[Indicaciones]
a - Según el fragmento sobre Omar Jayam, ¿qué premio recibió el libro Secreta luz?
b - Transcriba del fragmento sobre Omar Jayam el pasaje que comienza en "Luis Alberto de" y termina en "originar algunos ripios.".

[Fragmento para leer]
****
El poeta persa Omar Jayam / A. VENEDIKTO
Los temas de las Rubaiyat son variados. Como Li Po en China, el persa hace también exaltación del vino, habla de la transitoriedad de todo y toca la metafísica, no con una doctrina cerrada sino variable que la aleja de dogmatismos. Hay que tener en cuenta que las estrofas que vertió FitzGerald constituyen solamente una parte de las muchas que Jayam compuso, a las que hay que sumar otras apócrifas.
Luis Alberto de Cuenca sitúa muy bien el contexto de estos cuartetos en su prólogo. Victoria León, que este año ha dado una excelente muestra de endecasílabos blancos en su primer libro Secreta luz (Premio de Poesía Hermanos Machado), exhibe ahora el poder de sus alejandrinos, también sin rima. Creo que acierta. Aunque en las Rubaiyat originales riman el primer, segundo y cuarto verso (Pessoa mantuvo esta estructura al escribir sus no muy conocidas imitaciones), esto podría originar algunos ripios.
Edward FitzGerald
“Mejor un gorrión vivo que un águila disecada”, escribió FitzGerald. Y aquí el gorrión canta, gorjea estupendamente, que es de lo que se trata: “Mirad cómo mil brotes florecen cada día / al tiempo que otros mil se esparcen por la tierra. / Este mismo verano que ha traído las rosas / sacerdotes y reyes por igual va a llevarse”. Y lo hace con palabras que a menudo recuerdan el carpe diem: “¡Llenad la copa, entonces, y os diré nuevamente / que el tiempo se desliza veloz bajo los pies! No ha nacido el mañana. El ayer ya está muerto. / Pero, ¿qué ha de importarnos, si es tan dulce el ahora?”
****
[Material de estudio]
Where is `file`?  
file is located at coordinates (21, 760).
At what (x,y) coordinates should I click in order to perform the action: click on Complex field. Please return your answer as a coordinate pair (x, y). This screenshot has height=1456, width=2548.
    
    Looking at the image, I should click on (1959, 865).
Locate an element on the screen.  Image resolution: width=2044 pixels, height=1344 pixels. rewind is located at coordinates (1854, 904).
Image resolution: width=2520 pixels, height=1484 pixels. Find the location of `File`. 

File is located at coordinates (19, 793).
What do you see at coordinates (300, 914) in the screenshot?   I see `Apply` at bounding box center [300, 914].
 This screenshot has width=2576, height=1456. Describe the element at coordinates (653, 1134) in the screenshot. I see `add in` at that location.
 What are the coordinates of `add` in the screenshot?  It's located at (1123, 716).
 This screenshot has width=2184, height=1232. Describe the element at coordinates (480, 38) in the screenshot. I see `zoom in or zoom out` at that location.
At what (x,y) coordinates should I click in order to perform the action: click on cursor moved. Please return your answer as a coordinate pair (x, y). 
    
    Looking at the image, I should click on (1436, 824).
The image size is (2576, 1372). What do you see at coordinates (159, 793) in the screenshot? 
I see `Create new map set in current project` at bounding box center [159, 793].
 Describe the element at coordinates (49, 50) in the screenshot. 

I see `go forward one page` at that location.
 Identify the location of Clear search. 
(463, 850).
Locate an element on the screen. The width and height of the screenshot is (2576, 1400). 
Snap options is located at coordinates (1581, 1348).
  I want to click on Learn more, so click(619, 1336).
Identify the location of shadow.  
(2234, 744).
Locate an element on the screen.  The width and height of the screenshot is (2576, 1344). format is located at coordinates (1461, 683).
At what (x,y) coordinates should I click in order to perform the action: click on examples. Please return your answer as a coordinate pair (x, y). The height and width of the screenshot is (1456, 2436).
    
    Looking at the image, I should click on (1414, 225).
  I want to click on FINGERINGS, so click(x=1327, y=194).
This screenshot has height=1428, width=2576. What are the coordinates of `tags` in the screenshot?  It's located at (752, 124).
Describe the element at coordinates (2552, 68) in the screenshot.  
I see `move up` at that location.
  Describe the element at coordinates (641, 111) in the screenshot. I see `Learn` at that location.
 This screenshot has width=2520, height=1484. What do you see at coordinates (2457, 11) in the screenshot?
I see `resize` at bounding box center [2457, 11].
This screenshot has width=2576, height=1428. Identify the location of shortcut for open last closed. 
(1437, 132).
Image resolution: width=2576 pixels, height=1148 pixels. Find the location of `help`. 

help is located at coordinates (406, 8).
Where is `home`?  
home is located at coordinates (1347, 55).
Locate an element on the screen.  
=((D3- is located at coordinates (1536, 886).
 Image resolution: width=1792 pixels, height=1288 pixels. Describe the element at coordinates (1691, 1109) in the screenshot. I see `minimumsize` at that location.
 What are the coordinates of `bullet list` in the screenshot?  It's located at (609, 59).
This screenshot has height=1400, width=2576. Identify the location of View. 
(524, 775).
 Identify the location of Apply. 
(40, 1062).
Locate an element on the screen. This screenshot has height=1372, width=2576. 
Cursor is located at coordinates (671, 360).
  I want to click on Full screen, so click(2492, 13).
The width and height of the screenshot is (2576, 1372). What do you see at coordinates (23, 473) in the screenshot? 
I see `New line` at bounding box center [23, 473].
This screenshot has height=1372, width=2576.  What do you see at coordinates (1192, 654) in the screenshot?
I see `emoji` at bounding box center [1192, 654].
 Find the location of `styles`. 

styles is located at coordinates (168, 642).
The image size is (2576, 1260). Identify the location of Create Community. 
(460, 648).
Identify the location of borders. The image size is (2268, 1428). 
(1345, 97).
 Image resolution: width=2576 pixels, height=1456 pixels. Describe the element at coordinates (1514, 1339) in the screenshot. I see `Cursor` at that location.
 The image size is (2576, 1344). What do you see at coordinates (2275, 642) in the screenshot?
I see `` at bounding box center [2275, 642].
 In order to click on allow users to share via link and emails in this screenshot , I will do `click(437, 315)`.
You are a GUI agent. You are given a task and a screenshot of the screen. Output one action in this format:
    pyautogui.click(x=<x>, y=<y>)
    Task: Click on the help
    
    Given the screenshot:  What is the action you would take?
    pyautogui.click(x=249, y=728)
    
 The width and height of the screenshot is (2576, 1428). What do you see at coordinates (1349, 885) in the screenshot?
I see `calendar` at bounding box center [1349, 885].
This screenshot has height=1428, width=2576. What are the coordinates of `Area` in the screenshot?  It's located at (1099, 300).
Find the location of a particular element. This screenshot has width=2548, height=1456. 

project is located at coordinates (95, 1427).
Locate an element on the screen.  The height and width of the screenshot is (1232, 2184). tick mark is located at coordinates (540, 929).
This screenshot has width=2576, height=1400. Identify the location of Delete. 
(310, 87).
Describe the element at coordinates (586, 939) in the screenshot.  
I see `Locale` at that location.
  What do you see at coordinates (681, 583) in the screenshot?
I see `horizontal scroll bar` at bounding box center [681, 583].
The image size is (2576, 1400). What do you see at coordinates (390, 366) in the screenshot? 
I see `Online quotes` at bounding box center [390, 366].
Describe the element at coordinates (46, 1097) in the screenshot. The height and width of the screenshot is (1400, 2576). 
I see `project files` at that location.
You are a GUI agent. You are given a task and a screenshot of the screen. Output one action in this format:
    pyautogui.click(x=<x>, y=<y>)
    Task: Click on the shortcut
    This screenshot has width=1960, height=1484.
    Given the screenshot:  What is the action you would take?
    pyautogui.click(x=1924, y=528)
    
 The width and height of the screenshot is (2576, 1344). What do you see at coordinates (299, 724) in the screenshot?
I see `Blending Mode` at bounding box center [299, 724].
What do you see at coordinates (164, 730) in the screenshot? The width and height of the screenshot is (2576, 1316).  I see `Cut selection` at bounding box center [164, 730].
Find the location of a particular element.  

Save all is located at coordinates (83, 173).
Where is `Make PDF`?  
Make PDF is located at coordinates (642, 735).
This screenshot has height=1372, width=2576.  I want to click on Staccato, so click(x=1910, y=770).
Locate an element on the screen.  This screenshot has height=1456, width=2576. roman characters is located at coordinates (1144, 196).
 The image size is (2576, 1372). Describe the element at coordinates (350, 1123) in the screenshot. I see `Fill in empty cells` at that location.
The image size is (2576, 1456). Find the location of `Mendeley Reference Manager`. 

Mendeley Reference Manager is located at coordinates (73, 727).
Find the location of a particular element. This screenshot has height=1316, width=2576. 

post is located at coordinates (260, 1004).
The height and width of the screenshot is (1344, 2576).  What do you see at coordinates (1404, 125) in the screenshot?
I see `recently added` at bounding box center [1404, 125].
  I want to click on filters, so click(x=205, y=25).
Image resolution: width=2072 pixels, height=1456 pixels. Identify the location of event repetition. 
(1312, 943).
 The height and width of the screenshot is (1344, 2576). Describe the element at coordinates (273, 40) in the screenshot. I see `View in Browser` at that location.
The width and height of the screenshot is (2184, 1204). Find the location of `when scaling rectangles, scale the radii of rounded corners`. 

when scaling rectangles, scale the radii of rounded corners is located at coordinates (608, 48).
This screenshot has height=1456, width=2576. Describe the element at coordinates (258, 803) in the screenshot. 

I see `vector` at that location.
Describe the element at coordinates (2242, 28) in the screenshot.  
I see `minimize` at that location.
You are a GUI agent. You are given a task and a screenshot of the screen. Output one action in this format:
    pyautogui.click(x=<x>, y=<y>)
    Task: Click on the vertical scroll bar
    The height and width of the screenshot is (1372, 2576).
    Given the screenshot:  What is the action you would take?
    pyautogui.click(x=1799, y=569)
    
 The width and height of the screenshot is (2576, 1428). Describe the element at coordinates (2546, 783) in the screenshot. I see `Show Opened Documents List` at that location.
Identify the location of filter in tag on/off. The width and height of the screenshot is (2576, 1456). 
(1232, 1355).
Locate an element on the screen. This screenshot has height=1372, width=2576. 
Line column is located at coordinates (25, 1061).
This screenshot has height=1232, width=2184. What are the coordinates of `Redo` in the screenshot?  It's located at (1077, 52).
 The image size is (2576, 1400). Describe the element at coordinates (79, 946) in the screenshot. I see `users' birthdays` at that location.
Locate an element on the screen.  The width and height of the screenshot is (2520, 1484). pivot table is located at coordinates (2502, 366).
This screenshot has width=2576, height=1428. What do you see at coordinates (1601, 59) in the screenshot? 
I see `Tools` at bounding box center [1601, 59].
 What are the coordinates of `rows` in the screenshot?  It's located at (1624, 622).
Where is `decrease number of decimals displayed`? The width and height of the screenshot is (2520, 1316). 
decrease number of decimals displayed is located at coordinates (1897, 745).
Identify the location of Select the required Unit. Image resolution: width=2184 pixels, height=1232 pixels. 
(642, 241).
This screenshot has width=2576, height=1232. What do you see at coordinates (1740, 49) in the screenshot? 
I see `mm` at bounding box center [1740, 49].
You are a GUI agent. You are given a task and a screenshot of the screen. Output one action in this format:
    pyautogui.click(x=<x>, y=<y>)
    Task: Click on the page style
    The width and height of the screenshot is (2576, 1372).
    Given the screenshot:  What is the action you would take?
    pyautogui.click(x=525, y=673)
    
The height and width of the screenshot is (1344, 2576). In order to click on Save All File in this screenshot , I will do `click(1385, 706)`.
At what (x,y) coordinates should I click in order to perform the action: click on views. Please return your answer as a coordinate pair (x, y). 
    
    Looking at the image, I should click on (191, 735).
****
[Respuestas]
a - El Premio de Poesía Hermanos Machado.

b -
Luis Alberto de Cuenca sitúa muy bien el contexto de estos cuartetos en su prólogo. Victoria León, que este año ha dado una excelente muestra de endecasílabos blancos en su primer libro Secreta luz (Premio de Poesía Hermanos Machado), exhibe ahora el poder de sus alejandrinos, también sin rima. Creo que acierta. Aunque en las Rubaiyat originales riman el primer, segundo y cuarto verso (Pessoa mantuvo esta estructura al escribir sus no muy conocidas imitaciones), esto podría originar algunos ripios.